Created on 10-27-2017 06:23 PM
Can you please update point number 2 in Ambari managed section?
Current point - Add DataNucleus jars to the Spark Thrift Server classpath. Navigate to the “Advanced spark-hive-site-override” section and add:
Modification - Add DataNucleus jars to the Spark Thrift Server classpath. Navigate to the “Custom spark-thrift-sparkconf” section and add:
Thanks,
Kuldeep
Created on 10-27-2017 10:24 PM
Thanks @Kuldeep Kulkarni, that is a good catch ! I have updated the document accordingly.

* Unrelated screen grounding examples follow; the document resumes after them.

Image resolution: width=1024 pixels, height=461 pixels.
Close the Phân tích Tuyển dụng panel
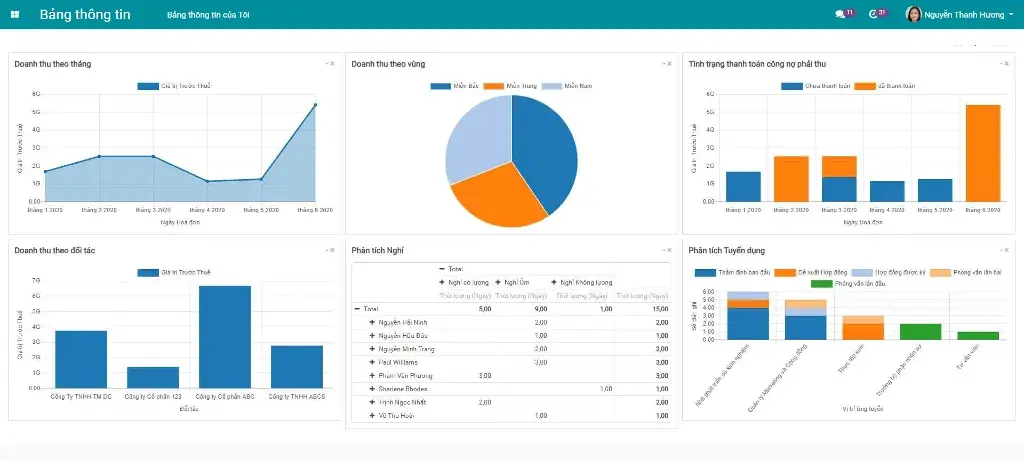point(1007,250)
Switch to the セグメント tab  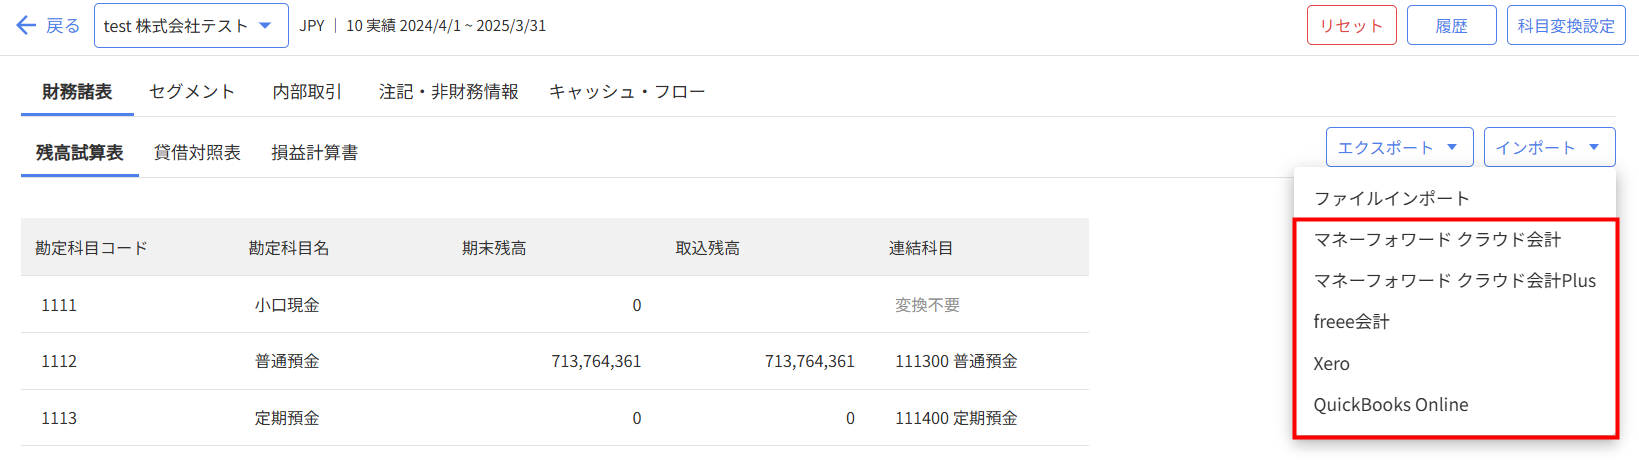192,92
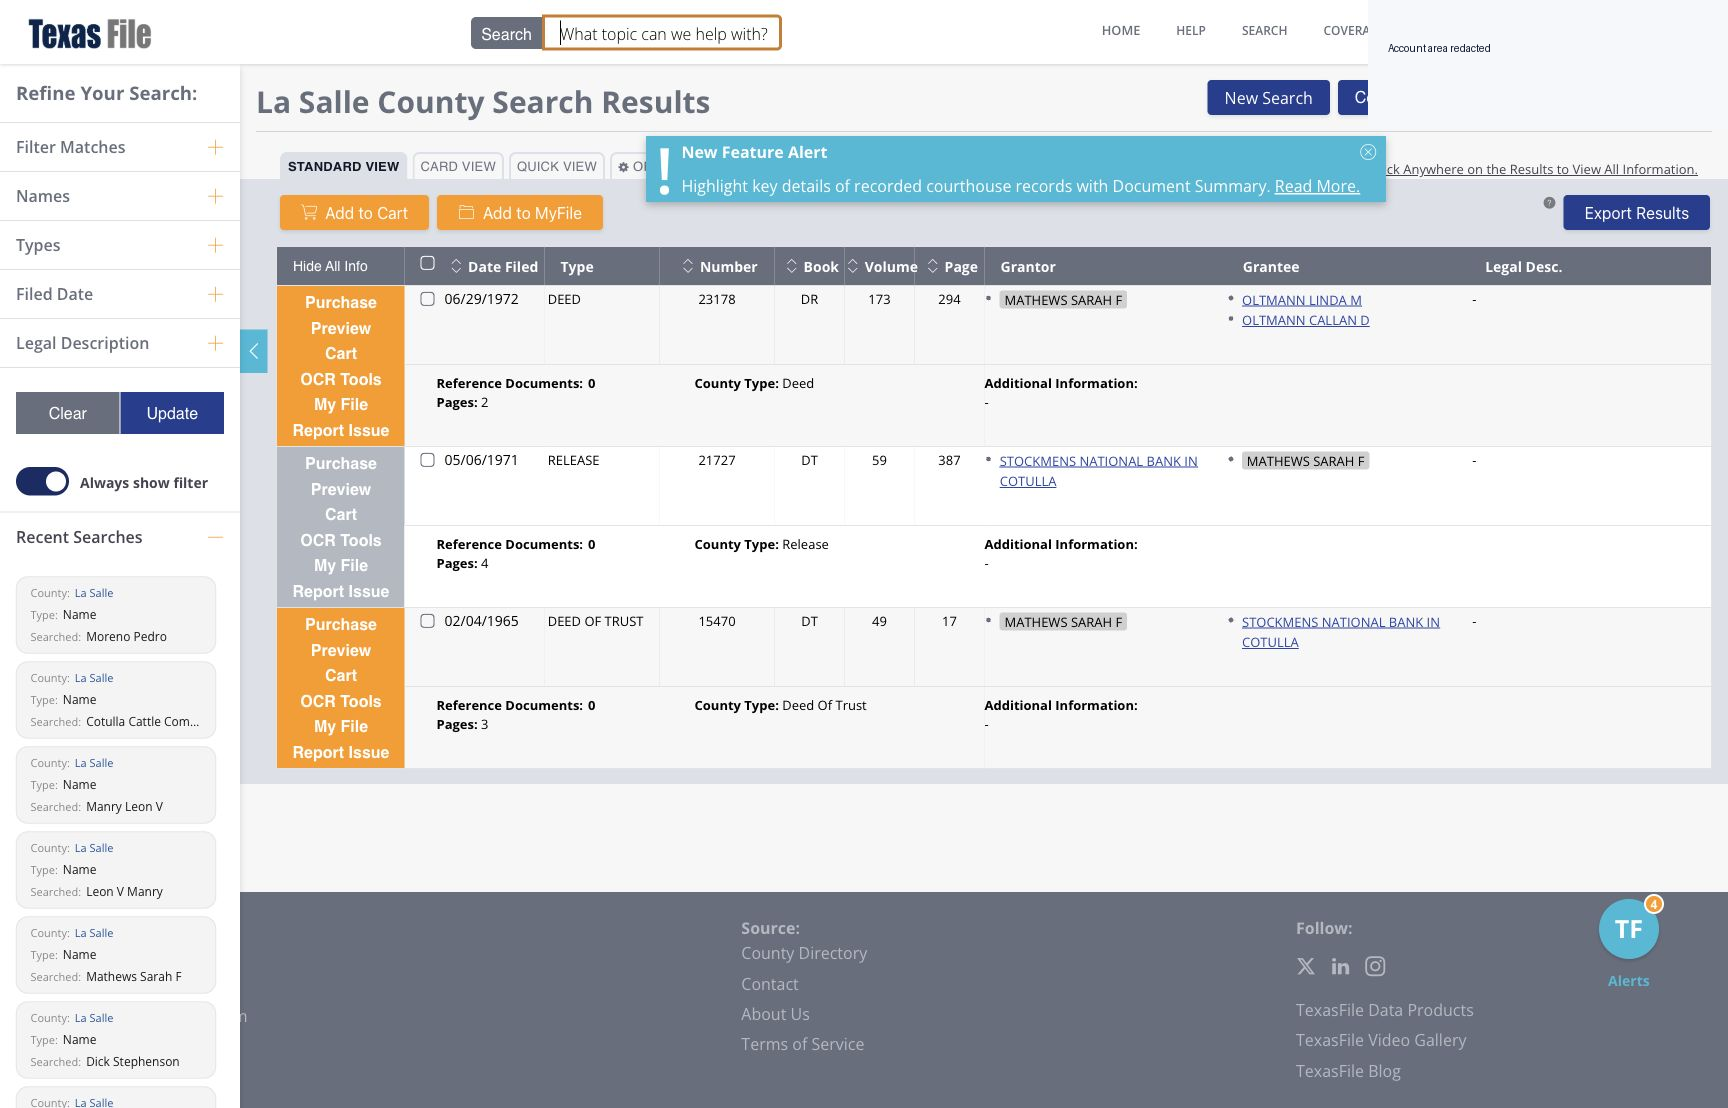1728x1108 pixels.
Task: Open the X (Twitter) social icon
Action: tap(1306, 966)
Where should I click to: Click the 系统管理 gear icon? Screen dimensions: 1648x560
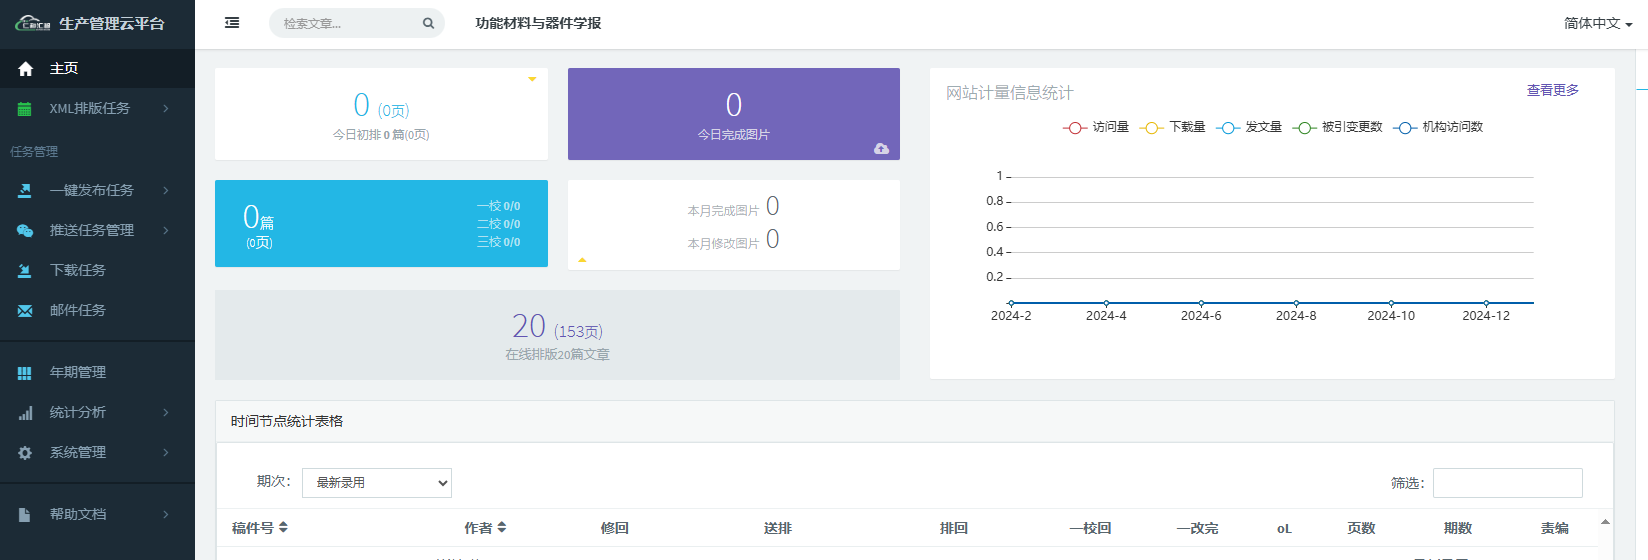[25, 453]
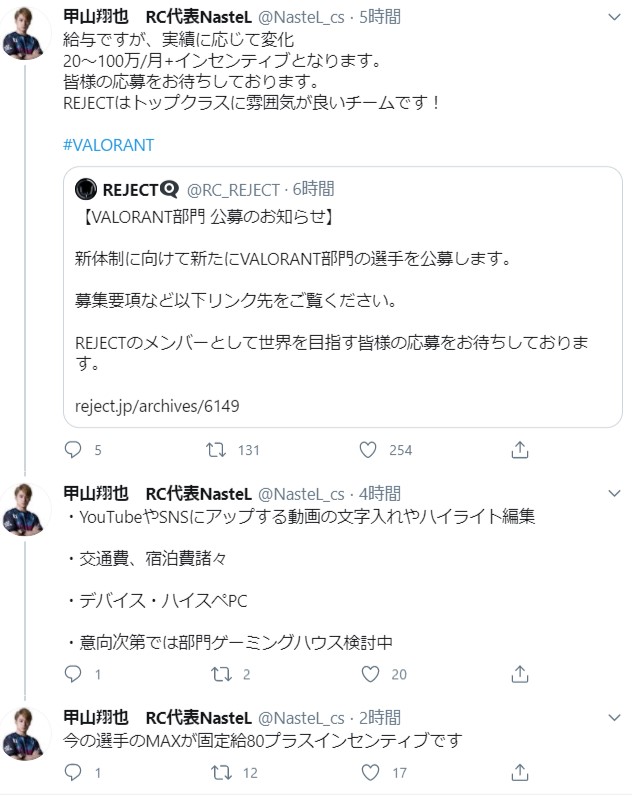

Created on 10-27-2017 10:27 PM
Thank you so much @Mridul M 🙂
Created on 01-24-2018 03:14 AM
The doc https://docs.hortonworks.com/HDPDocuments/HDP2/HDP-2.6.0/bk_spark-component-guide/content/config-sts... doesn't say Kerberos is required in Prerequisites, but do you know if Spark 1.6 impersonation requires Kerberos (unlike Hive)?